**WHAT THE TASK ASKS**. Where does the string "computer" appear? Copy every line of the entries below that holds it.

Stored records
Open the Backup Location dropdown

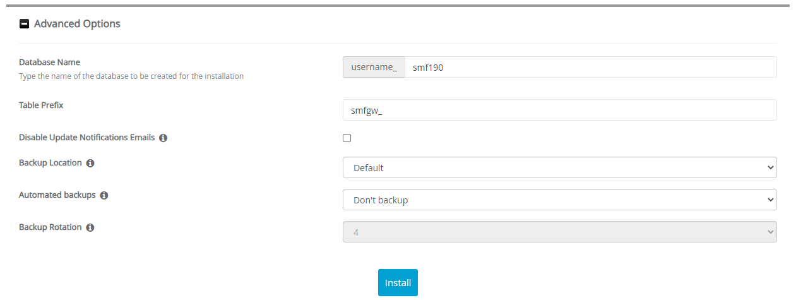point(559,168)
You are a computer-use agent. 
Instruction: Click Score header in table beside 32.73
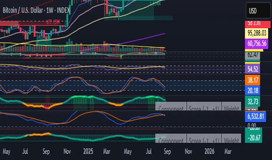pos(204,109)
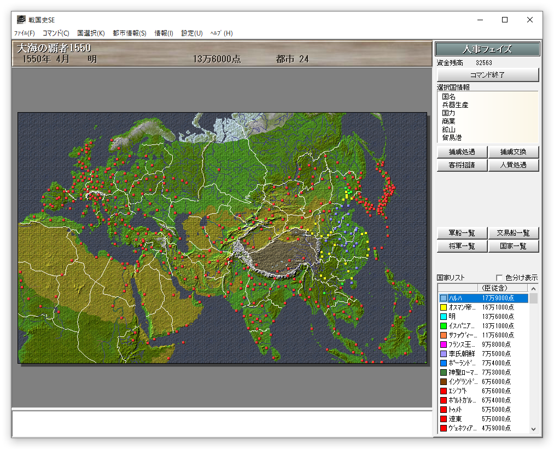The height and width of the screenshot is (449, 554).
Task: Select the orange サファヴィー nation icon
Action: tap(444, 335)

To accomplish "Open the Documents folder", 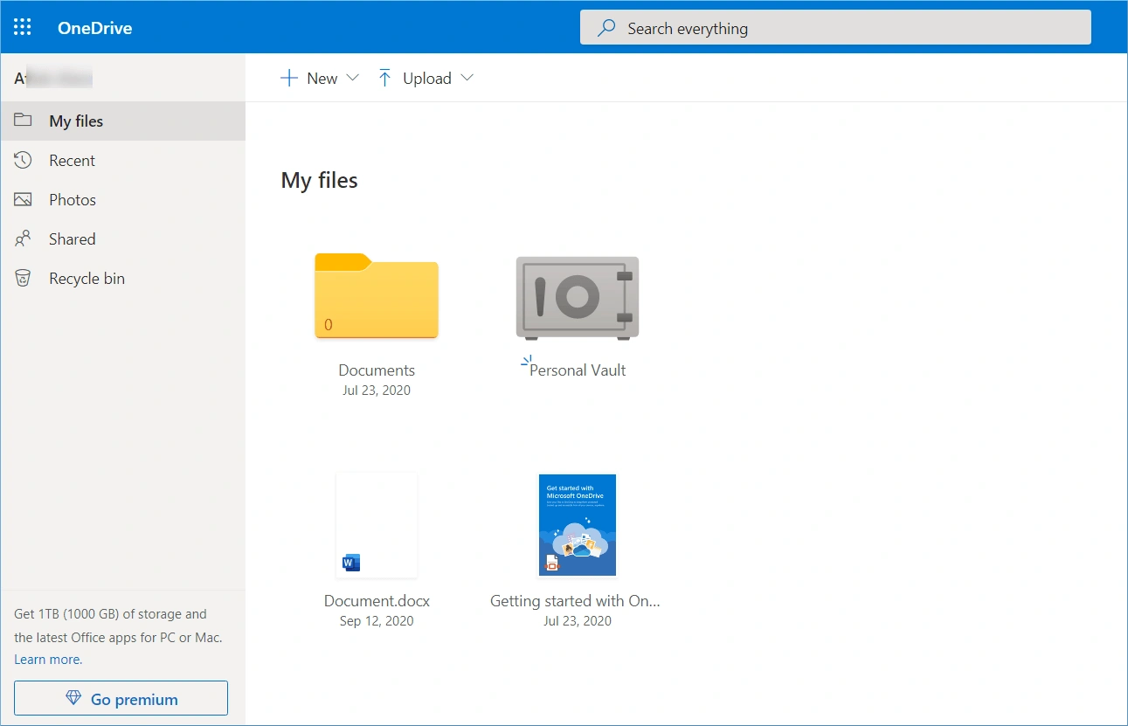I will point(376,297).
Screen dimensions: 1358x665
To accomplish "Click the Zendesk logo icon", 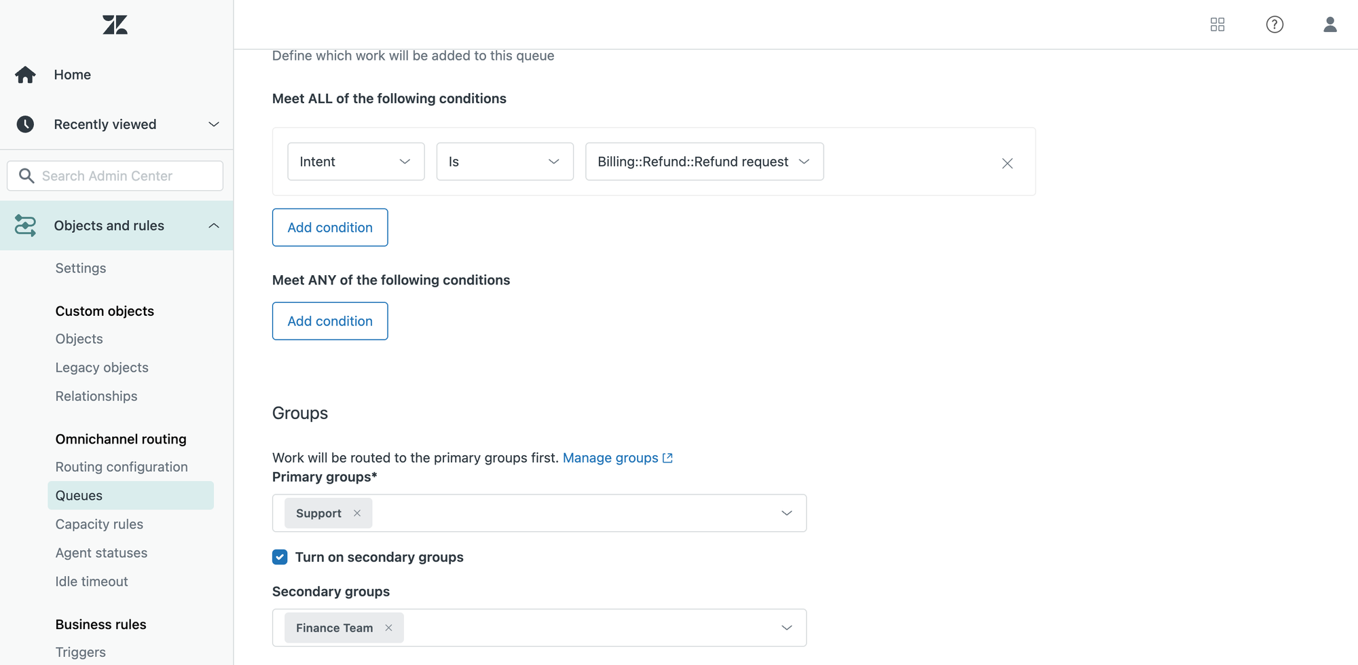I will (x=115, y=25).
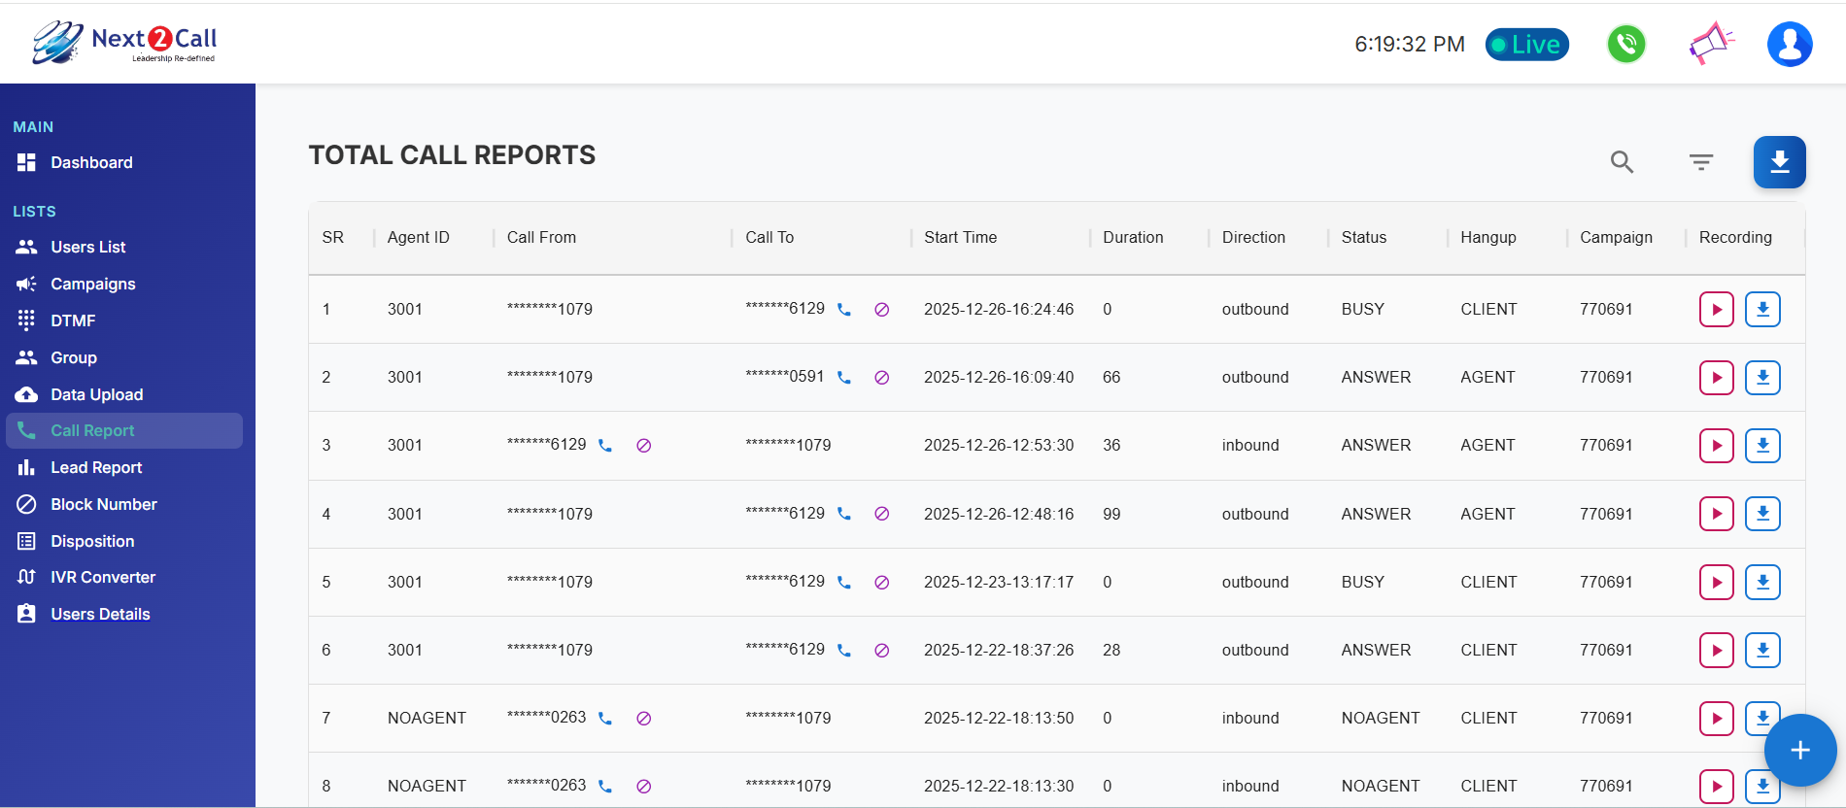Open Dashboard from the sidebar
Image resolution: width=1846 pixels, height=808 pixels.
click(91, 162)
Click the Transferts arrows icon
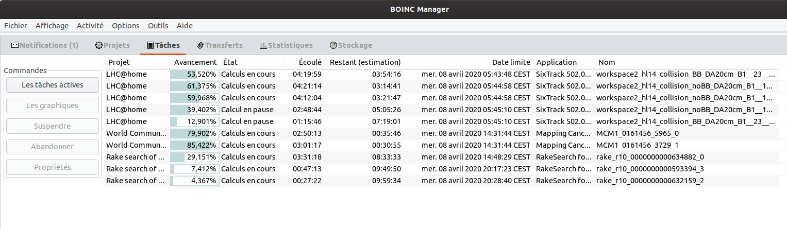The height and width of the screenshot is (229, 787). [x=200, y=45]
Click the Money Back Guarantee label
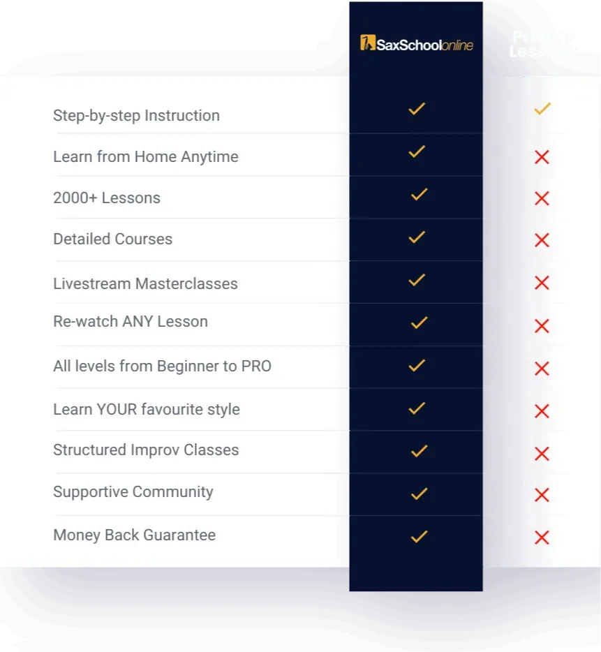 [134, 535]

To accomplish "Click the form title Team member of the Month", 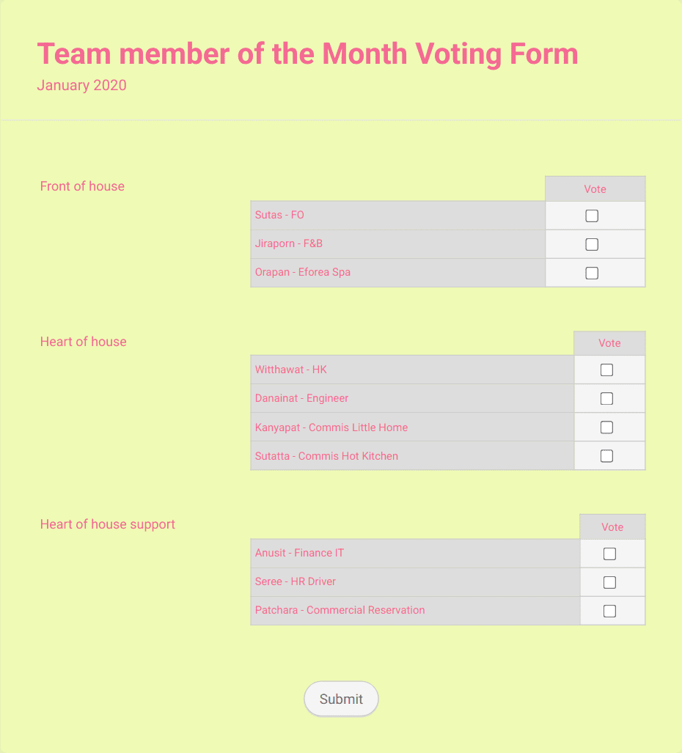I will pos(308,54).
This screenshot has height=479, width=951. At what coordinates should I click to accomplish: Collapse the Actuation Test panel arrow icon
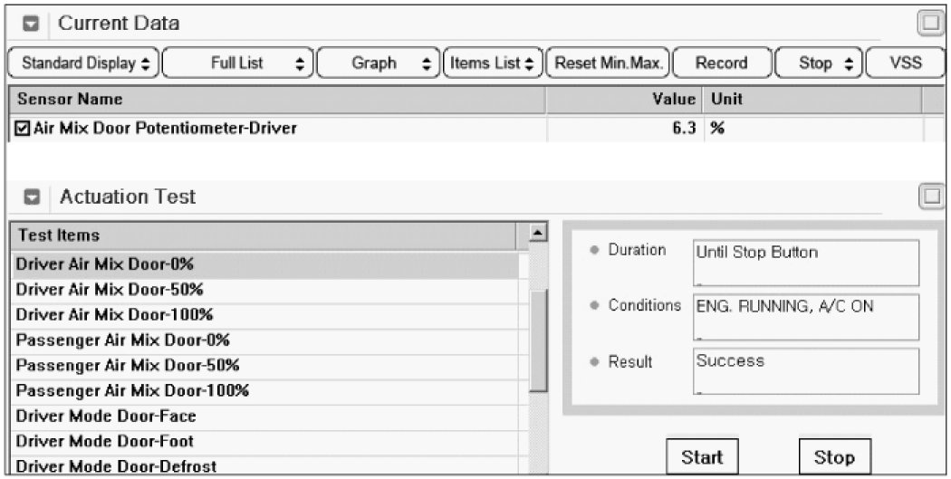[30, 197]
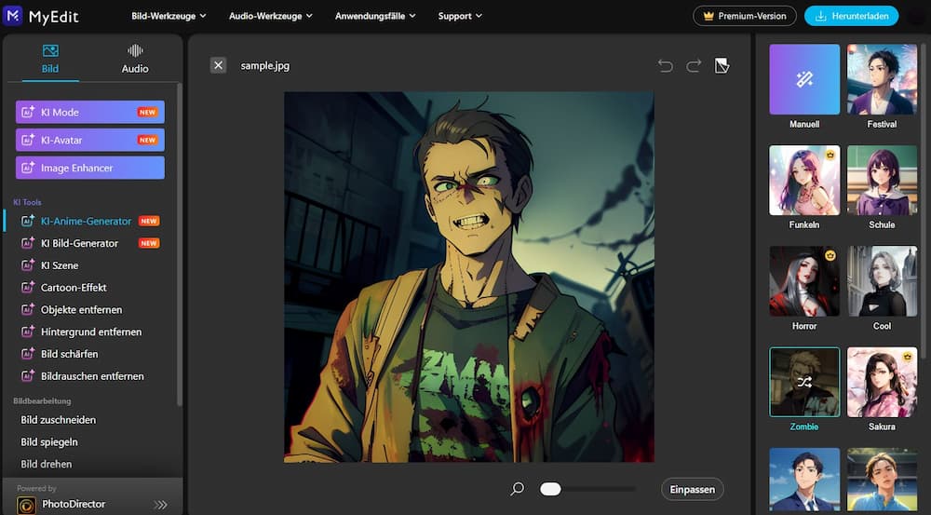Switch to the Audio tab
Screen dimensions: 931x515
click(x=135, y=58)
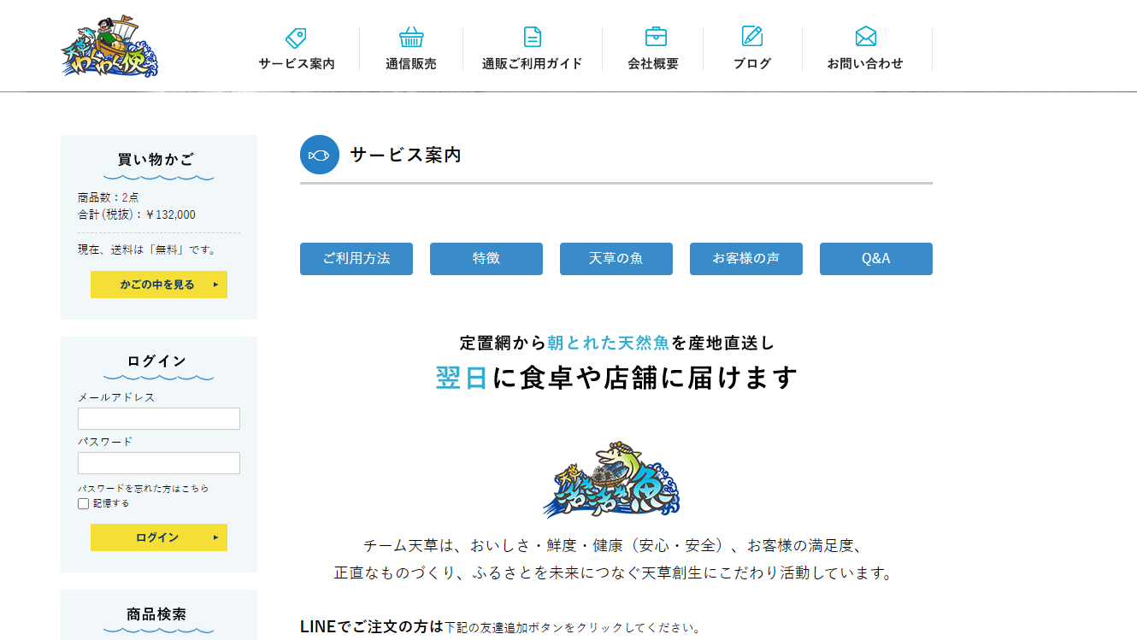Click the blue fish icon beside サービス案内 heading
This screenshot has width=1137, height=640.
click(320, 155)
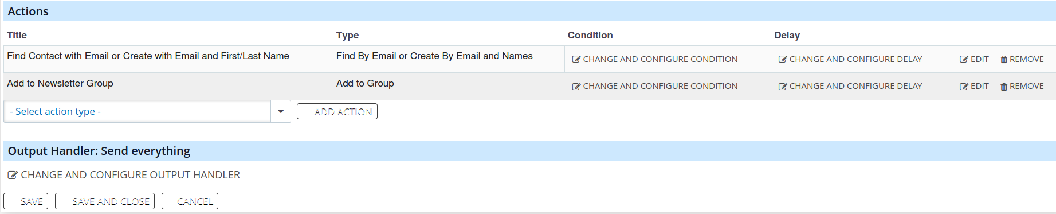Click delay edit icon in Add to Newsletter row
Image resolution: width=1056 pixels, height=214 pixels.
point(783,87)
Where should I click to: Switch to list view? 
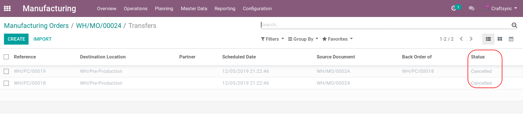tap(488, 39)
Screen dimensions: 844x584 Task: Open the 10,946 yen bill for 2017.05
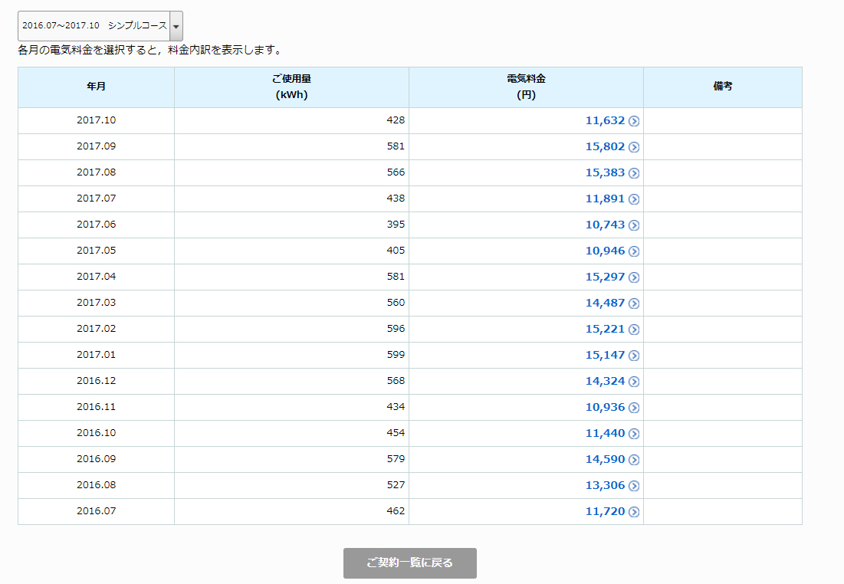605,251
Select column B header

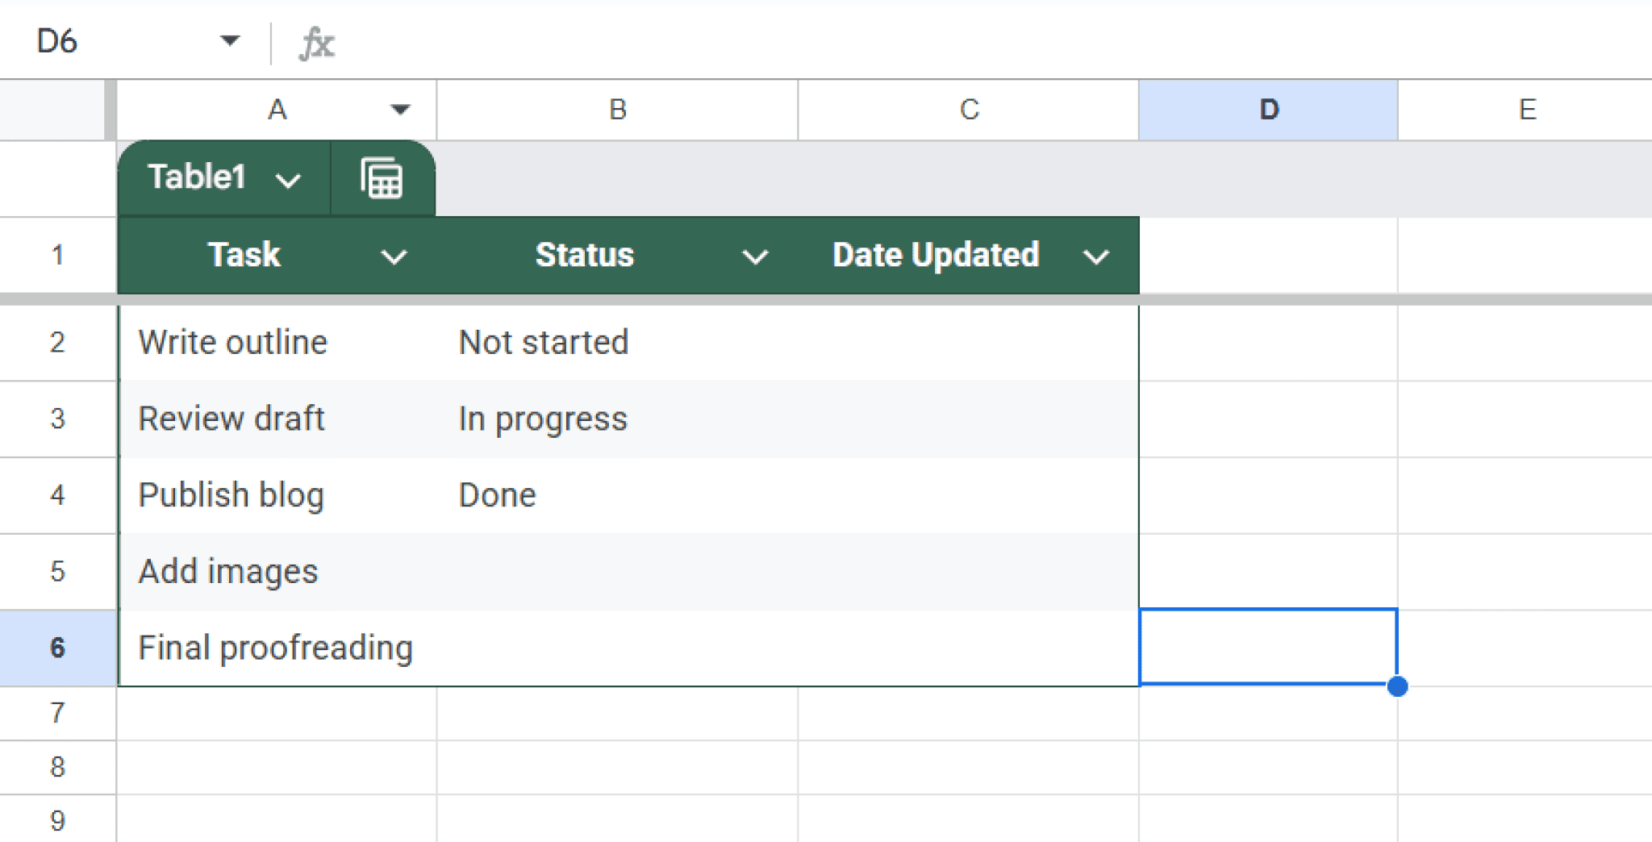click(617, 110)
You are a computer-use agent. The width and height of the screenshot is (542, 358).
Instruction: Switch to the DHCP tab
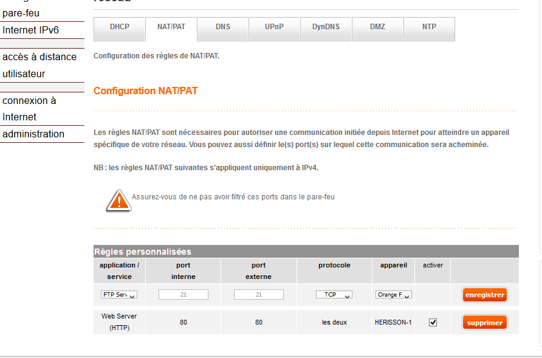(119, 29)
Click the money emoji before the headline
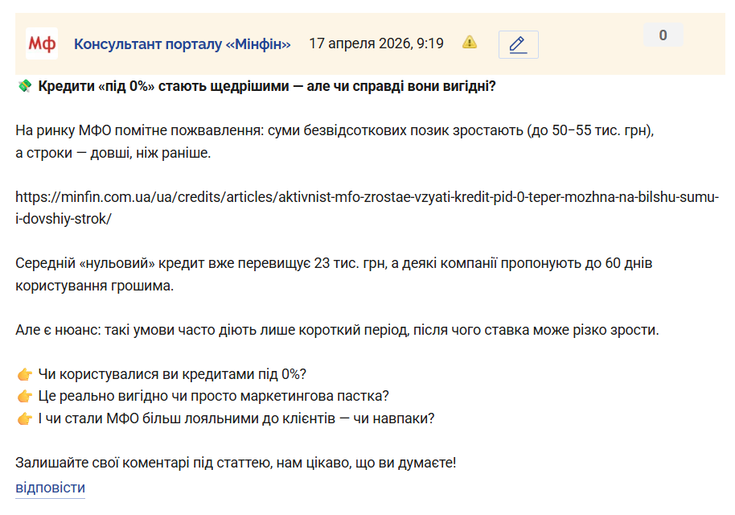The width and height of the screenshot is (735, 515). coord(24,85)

**TASK ANSWER**.
You are a computer-use agent. 
You are a computer-use agent. The width and height of the screenshot is (542, 358).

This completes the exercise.